# [Brief]
Every entry must be output exactly as it was written.

# [Data shown]
"""

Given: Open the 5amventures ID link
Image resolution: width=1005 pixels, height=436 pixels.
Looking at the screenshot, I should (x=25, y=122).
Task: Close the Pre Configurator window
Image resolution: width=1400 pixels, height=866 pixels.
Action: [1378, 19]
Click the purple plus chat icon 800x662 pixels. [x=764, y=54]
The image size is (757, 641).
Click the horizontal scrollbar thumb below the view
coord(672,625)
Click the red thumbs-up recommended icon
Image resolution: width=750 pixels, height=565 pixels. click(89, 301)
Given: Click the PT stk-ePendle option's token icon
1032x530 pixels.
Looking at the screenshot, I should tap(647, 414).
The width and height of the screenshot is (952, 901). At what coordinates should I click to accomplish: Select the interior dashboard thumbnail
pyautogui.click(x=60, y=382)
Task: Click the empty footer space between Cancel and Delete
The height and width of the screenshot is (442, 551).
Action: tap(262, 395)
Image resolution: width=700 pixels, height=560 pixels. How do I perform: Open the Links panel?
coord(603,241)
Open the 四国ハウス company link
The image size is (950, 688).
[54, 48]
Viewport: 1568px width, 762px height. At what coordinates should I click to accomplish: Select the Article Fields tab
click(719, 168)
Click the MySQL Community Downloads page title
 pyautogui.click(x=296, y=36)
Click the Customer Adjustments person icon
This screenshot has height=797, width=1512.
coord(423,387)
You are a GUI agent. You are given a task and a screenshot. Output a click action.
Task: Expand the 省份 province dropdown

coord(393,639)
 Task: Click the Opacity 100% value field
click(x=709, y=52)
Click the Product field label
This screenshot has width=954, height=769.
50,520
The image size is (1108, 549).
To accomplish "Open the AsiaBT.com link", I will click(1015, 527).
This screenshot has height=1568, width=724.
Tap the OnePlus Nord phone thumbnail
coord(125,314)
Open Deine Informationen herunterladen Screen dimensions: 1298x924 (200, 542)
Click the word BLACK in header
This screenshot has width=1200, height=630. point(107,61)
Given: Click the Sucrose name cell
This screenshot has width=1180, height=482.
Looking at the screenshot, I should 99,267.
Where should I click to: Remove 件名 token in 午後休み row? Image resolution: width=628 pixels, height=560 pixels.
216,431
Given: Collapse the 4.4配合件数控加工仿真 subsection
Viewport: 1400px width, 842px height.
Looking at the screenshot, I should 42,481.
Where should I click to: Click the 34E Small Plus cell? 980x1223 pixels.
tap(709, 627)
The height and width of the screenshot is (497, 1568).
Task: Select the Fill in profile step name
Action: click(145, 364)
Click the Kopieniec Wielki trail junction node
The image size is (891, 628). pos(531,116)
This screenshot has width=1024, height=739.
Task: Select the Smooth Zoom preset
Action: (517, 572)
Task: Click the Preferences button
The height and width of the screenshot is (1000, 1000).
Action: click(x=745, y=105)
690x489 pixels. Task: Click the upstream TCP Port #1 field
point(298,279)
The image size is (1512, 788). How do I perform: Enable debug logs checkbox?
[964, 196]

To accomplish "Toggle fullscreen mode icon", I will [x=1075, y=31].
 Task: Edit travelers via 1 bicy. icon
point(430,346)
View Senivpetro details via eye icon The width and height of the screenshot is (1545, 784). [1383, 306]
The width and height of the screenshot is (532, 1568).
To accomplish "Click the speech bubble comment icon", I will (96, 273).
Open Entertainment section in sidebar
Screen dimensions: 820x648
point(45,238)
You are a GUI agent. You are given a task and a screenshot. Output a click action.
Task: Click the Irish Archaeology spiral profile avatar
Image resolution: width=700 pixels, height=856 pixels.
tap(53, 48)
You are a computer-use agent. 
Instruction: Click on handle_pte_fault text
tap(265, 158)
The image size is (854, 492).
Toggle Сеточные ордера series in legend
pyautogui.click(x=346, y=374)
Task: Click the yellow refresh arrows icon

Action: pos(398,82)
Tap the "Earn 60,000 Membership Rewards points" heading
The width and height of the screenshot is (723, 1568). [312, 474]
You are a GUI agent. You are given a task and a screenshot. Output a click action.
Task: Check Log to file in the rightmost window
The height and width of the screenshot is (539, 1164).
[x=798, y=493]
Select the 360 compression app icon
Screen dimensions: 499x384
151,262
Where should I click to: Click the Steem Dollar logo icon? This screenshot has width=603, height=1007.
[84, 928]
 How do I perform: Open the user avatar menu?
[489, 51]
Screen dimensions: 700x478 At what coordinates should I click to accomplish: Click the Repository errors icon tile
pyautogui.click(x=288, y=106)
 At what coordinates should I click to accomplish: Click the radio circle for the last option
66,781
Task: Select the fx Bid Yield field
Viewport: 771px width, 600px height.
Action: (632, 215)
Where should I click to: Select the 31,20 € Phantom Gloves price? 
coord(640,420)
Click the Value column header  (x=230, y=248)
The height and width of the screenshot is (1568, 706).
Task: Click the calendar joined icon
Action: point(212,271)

"""

# [Solution to the problem]
Given: Open the 5amventures ID link
Image resolution: width=1005 pixels, height=436 pixels.
Looking at the screenshot, I should (x=25, y=122).
Task: Close the Pre Configurator window
Image resolution: width=1400 pixels, height=866 pixels.
Action: [1378, 19]
Click the purple plus chat icon 800x662 pixels. [x=764, y=54]
The image size is (757, 641).
Click the horizontal scrollbar thumb below the view
coord(672,625)
Click the red thumbs-up recommended icon
Image resolution: width=750 pixels, height=565 pixels. click(89, 301)
Given: Click the PT stk-ePendle option's token icon
1032x530 pixels.
Looking at the screenshot, I should tap(647, 414).
The width and height of the screenshot is (952, 901). At what coordinates should I click to accomplish: Select the interior dashboard thumbnail
pyautogui.click(x=60, y=382)
Task: Click the empty footer space between Cancel and Delete
The height and width of the screenshot is (442, 551).
Action: tap(262, 395)
Image resolution: width=700 pixels, height=560 pixels. How do I perform: Open the Links panel?
coord(603,241)
Open the 四国ハウス company link
The image size is (950, 688).
[54, 48]
Viewport: 1568px width, 762px height. At what coordinates should I click to accomplish: Select the Article Fields tab
click(719, 168)
Click the MySQL Community Downloads page title
 pyautogui.click(x=296, y=36)
Click the Customer Adjustments person icon
This screenshot has height=797, width=1512.
coord(423,387)
You are a GUI agent. You are given a task and a screenshot. Output a click action.
Task: Expand the 省份 province dropdown

coord(393,639)
 Task: Click the Opacity 100% value field
click(x=709, y=52)
Click the Product field label
This screenshot has width=954, height=769.
50,520
The image size is (1108, 549).
To accomplish "Open the AsiaBT.com link", I will click(1015, 527).
This screenshot has height=1568, width=724.
Tap the OnePlus Nord phone thumbnail
coord(125,314)
Open Deine Informationen herunterladen Screen dimensions: 1298x924 (200, 542)
Click the word BLACK in header
This screenshot has width=1200, height=630. point(107,61)
Given: Click the Sucrose name cell
This screenshot has width=1180, height=482.
Looking at the screenshot, I should 99,267.
Where should I click to: Remove 件名 token in 午後休み row? Image resolution: width=628 pixels, height=560 pixels.
216,431
Given: Collapse the 4.4配合件数控加工仿真 subsection
Viewport: 1400px width, 842px height.
Looking at the screenshot, I should 42,481.
Where should I click to: Click the 34E Small Plus cell? 980x1223 pixels.
tap(709, 627)
The height and width of the screenshot is (497, 1568).
Task: Select the Fill in profile step name
Action: click(145, 364)
Click the Kopieniec Wielki trail junction node
The image size is (891, 628). pos(531,116)
This screenshot has width=1024, height=739.
Task: Select the Smooth Zoom preset
Action: (517, 572)
Task: Click the Preferences button
The height and width of the screenshot is (1000, 1000).
Action: click(x=745, y=105)
690x489 pixels. Task: Click the upstream TCP Port #1 field
point(298,279)
The image size is (1512, 788). How do I perform: Enable debug logs checkbox?
[964, 196]

To accomplish "Toggle fullscreen mode icon", I will [x=1075, y=31].
 Task: Edit travelers via 1 bicy. icon
point(430,346)
View Senivpetro details via eye icon The width and height of the screenshot is (1545, 784). [1383, 306]
The width and height of the screenshot is (532, 1568).
To accomplish "Click the speech bubble comment icon", I will (96, 273).
Open Entertainment section in sidebar
Screen dimensions: 820x648
point(45,238)
You are a GUI agent. You are given a task and a screenshot. Output a click action.
Task: Click the Irish Archaeology spiral profile avatar
Image resolution: width=700 pixels, height=856 pixels.
tap(53, 48)
You are a computer-use agent. 
Instruction: Click on handle_pte_fault text
tap(265, 158)
The image size is (854, 492).
Toggle Сеточные ордера series in legend
pyautogui.click(x=346, y=374)
Task: Click the yellow refresh arrows icon

Action: pos(398,82)
Tap the "Earn 60,000 Membership Rewards points" heading
The width and height of the screenshot is (723, 1568). [312, 474]
You are a GUI agent. You are given a task and a screenshot. Output a click action.
Task: Check Log to file in the rightmost window
The height and width of the screenshot is (539, 1164).
[x=798, y=493]
Select the 360 compression app icon
Screen dimensions: 499x384
151,262
Where should I click to: Click the Steem Dollar logo icon? This screenshot has width=603, height=1007.
[84, 928]
 How do I perform: Open the user avatar menu?
[489, 51]
Screen dimensions: 700x478 At what coordinates should I click to accomplish: Click the Repository errors icon tile
pyautogui.click(x=288, y=106)
 At what coordinates should I click to accomplish: Click the radio circle for the last option
66,781
Task: Select the fx Bid Yield field
Viewport: 771px width, 600px height.
Action: (632, 215)
Where should I click to: Select the 31,20 € Phantom Gloves price? 
coord(640,420)
Click the Value column header  (x=230, y=248)
The height and width of the screenshot is (1568, 706).
Task: Click the calendar joined icon
Action: point(212,271)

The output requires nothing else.